Notably absent from Bryant’s secret to longevity was any talk of marriage or children, both of which have worried a great many people to death, the world over.

According to the NCCU archives, Bryant was the oldest child and only daughter of four children born to Robert Kelley and Maggie Poole Bryant in Rocky Mount.

Although she was born in Rocky Mount, her roots in Durham ran deep even then. She was named after her mother and great-grandmother, Margaret “Maggie” Faucette, who founded the White Rock Baptist Church in 1866. The church still stands on Fayetteville Street.

Her eyes lit up with memory recalling the city’s Hayti district during its heyday.

“There were all these businesses and people enjoying their home life,” she said. “We had a lot of fun, and we had a lot of different stores. Believe it or not, they used to have a Kroger (grocery) in Hayti. What else? Cafes, a bakery, doctors, and pharmacists.”

In 1910, Shepard, a Raleigh native and pharmacist who attended Shaw University, founded the private National Religious Training School and Chautauqua in the Hayti District. Two of Bryant’s aunts were members of the inaugural class. One of those aunts lived 101 years.

The Great Depression was well underway by the time Bryant graduated from Rocky Mount’s Booker T. Washington High School in 1934. She earned a scholarship to NCCU, which was then called the North Carolina College for Negroes. She studied history and library science.

According to the school’s archive, Bryant’s class was the first to graduate from B.N. Duke Auditorium, which was completed in 1937 by the Public Works Administration as a project during FDR’s New Deal era. Bryant earned bachelor’s degrees in history and library science and, later, a master’s degree from the university.

She worked as an English teacher and librarian at G.C. Hawley High School—now a middle school—in Creedmoor and later at George Washington Carver High School in Kannapolis.

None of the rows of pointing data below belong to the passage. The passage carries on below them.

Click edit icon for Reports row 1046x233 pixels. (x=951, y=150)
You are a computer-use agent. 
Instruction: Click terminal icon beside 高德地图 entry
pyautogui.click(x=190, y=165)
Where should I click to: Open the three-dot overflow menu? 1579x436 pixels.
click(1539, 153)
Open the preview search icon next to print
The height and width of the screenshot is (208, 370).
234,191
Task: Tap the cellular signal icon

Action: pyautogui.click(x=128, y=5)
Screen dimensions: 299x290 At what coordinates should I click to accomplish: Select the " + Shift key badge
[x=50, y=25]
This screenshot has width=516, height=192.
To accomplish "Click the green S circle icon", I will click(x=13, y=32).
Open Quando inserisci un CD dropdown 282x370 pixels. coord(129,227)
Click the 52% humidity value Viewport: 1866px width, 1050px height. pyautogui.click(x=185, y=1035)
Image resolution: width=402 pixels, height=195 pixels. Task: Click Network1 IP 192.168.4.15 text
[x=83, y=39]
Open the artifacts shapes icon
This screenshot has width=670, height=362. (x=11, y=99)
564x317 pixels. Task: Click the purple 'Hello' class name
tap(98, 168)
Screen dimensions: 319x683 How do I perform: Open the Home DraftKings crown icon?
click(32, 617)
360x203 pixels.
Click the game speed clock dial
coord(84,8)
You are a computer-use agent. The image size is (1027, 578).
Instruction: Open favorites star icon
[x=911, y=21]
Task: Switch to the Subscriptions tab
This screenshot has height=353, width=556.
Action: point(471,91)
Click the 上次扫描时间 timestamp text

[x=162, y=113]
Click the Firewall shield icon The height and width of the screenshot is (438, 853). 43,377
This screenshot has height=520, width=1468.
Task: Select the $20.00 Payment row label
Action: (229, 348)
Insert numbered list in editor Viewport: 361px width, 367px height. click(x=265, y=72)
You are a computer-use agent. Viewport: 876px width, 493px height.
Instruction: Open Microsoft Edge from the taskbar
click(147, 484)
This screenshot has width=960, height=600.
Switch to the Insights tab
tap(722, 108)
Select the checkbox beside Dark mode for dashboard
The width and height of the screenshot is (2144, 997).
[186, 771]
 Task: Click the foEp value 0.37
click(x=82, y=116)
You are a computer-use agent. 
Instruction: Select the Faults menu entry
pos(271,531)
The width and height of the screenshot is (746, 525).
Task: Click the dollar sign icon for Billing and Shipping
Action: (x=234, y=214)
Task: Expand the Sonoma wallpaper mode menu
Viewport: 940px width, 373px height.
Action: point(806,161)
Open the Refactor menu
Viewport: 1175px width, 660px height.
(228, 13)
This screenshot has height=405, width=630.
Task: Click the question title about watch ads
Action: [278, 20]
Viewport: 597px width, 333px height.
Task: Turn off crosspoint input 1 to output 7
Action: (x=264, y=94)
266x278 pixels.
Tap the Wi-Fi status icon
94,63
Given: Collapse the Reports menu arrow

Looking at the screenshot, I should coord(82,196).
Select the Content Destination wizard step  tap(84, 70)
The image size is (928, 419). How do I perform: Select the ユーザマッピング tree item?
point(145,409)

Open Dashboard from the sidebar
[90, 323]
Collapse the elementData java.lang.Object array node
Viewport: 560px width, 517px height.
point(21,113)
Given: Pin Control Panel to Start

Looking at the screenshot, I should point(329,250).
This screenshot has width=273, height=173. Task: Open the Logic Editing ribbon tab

Maggie Bryant’s civic-minded younger brother, R. Kelly Bryant, worked with many of Durham’s most prominent Black companies and community organizations, including the N.C. Mutual Insurance Company, Mechanics and Farmers Bank, and the Durham Committee on the Affairs of Black People.

In 2010, the city of Durham dedicated the R. Kelly Bryant Bridge that frames the southern entrance into the city on Highway 147.

After sitting in a Victorian-style chair for her official photo, Maggie Bryant sat in front of an antique Gulbransen player piano. The mood shifted after her photograph was taken. Bryant’s friends and family asked her to play the piano.

“We are going to light up the world on your birthday, Ms. Bryant!” Vann told her.

“We are going to party like it’s 1999!” someone else chimed in. 

 “I wish I could play,” Bryant said before gamely picking out a few chords.

 Undeterred and ever the optimist, Vann told her, “Ms. Bryant, you’ve been holding out!”

She smiled. A woman who lives in a community where young people are being violently cut down in the prime of their lives doesn’t live for more than 100 years by pretending to herself—or anyone else for that matter.

“No, I haven’t,” she quietly answered.

No, she certainly hasn’t been holding out. Maggie Bryant’s existence has been the essence of a life well-lived. She has given it her all. Happy birthday, Ms. Maggie!